[Records from a data source]

____

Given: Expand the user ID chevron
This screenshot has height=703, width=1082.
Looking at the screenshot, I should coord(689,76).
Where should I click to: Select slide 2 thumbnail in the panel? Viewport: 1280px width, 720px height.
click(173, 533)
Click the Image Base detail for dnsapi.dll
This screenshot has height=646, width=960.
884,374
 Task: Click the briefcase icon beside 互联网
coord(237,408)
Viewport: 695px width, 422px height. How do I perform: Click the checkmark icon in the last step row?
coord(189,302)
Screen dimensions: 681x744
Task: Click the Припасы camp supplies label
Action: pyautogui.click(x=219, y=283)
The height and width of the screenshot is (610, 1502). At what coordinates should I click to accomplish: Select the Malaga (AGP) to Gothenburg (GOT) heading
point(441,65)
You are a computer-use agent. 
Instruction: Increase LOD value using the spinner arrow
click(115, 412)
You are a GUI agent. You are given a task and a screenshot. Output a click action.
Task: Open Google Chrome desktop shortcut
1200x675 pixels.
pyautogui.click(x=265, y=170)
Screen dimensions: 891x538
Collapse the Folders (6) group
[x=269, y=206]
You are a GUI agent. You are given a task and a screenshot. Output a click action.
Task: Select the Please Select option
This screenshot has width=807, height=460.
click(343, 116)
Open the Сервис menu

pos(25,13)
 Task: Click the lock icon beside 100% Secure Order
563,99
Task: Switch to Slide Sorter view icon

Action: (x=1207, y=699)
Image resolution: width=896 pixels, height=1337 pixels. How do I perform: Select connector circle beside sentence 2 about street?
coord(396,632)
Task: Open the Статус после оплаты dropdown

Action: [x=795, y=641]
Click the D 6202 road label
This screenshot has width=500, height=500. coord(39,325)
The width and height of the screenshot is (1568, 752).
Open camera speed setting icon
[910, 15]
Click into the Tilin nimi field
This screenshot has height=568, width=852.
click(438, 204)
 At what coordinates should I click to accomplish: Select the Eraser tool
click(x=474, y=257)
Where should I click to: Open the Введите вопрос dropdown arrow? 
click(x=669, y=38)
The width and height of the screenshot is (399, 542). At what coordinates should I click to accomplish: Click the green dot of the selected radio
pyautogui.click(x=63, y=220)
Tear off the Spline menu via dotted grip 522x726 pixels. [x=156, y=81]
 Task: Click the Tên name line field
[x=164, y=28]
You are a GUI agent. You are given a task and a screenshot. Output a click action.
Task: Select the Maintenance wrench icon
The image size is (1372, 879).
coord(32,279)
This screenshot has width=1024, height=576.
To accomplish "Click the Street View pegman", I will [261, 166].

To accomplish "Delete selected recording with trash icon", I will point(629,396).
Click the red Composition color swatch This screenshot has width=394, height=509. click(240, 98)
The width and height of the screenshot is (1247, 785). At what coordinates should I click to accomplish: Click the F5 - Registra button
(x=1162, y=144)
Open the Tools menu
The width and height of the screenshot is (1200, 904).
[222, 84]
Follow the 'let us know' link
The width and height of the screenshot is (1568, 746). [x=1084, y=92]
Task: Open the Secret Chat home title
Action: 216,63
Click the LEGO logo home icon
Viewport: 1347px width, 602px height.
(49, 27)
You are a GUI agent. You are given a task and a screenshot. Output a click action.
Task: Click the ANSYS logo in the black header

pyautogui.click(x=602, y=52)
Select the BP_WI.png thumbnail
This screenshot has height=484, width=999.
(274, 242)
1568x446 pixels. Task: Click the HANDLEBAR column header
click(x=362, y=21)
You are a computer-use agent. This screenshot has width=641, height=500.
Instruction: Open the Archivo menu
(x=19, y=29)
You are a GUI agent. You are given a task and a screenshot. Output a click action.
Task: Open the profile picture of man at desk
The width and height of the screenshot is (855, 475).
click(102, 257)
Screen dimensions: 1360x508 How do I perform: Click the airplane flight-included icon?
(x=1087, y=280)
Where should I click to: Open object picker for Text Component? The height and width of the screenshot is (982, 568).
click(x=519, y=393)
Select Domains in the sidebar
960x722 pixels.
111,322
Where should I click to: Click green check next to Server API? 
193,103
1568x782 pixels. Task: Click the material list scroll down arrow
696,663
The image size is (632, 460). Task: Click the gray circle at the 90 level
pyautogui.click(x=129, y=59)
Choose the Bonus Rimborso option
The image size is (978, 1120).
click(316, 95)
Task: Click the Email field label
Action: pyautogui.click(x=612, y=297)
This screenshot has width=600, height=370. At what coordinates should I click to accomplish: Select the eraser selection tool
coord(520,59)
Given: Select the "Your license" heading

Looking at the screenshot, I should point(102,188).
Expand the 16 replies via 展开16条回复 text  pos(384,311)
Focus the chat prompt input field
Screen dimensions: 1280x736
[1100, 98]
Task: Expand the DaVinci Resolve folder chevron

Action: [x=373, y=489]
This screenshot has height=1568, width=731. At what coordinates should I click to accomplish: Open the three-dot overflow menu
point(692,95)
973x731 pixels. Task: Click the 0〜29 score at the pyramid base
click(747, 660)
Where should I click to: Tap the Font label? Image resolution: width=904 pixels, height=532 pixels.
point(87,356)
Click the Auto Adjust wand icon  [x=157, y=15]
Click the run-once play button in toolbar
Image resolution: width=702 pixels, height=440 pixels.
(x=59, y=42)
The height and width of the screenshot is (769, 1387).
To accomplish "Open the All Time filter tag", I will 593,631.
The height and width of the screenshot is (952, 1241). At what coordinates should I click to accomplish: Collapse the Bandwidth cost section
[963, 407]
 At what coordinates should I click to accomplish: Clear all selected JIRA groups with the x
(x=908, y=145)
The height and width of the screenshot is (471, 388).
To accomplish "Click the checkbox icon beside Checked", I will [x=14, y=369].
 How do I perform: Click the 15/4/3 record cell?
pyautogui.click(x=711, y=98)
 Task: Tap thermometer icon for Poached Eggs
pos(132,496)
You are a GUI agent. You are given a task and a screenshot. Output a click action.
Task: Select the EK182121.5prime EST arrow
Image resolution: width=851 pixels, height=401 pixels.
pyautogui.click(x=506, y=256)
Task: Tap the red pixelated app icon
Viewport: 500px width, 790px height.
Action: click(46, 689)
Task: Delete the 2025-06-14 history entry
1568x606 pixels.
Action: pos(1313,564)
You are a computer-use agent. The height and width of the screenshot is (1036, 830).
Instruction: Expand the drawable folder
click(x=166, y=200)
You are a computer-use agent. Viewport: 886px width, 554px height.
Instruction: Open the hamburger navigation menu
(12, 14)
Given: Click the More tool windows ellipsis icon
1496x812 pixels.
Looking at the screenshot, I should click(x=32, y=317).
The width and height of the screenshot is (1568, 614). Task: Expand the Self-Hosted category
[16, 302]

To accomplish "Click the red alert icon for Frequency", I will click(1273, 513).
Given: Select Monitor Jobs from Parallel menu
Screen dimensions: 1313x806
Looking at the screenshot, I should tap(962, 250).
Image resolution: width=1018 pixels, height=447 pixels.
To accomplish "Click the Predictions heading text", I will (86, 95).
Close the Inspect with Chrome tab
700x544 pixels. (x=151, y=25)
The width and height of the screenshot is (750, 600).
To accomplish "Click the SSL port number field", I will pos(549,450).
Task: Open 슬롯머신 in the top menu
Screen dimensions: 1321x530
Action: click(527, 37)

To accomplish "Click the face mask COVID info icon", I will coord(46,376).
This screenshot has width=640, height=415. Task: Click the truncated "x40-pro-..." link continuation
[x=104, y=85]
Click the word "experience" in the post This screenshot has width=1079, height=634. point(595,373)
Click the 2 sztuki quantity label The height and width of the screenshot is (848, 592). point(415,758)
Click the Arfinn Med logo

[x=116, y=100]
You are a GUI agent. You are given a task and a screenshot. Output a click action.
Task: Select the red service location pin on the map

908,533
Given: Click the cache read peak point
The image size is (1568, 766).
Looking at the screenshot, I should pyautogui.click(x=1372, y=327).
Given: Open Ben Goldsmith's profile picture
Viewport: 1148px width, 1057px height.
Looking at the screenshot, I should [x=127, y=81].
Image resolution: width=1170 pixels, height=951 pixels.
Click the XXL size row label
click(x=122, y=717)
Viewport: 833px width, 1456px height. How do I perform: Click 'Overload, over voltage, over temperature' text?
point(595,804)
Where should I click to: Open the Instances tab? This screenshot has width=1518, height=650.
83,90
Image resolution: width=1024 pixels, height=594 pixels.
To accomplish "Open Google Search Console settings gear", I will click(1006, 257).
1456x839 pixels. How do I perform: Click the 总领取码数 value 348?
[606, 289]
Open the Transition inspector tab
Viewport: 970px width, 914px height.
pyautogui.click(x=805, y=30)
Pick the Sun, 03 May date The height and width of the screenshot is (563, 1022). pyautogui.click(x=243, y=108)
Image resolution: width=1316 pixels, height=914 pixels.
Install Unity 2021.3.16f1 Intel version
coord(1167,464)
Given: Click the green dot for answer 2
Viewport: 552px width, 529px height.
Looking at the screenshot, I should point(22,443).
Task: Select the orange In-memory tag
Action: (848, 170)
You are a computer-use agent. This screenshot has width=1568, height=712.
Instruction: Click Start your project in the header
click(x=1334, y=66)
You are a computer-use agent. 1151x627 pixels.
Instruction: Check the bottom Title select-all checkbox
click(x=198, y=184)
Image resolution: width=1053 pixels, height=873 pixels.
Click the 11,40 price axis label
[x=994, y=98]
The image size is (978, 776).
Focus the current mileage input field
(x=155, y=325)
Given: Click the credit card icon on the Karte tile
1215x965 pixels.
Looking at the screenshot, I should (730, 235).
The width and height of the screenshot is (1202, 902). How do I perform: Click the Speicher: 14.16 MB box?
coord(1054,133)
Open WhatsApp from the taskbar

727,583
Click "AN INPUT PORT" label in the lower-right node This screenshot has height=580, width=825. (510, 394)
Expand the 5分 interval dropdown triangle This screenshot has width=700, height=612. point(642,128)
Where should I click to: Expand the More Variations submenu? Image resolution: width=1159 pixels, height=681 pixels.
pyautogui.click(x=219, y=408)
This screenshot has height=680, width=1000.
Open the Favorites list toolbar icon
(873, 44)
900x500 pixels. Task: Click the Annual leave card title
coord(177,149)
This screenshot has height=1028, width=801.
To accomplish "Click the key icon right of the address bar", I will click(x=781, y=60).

____

> YOUR TASK
Would you output, unchanged, each line from the start of the records to the line that holds "Screen dimensions: 891x538", both included and nothing else?

> RESULT OF THE TASK
Given: Expand the user ID chevron
This screenshot has height=703, width=1082.
Looking at the screenshot, I should coord(689,76).
Where should I click to: Select slide 2 thumbnail in the panel? Viewport: 1280px width, 720px height.
click(173, 533)
Click the Image Base detail for dnsapi.dll
This screenshot has height=646, width=960.
884,374
 Task: Click the briefcase icon beside 互联网
coord(237,408)
Viewport: 695px width, 422px height. How do I perform: Click the checkmark icon in the last step row?
coord(189,302)
Screen dimensions: 681x744
Task: Click the Припасы camp supplies label
Action: pyautogui.click(x=219, y=283)
The height and width of the screenshot is (610, 1502). At what coordinates should I click to accomplish: Select the Malaga (AGP) to Gothenburg (GOT) heading
point(441,65)
You are a computer-use agent. 
Instruction: Increase LOD value using the spinner arrow
click(115, 412)
You are a GUI agent. You are given a task and a screenshot. Output a click action.
Task: Open Google Chrome desktop shortcut
1200x675 pixels.
pyautogui.click(x=265, y=170)
Screen dimensions: 891x538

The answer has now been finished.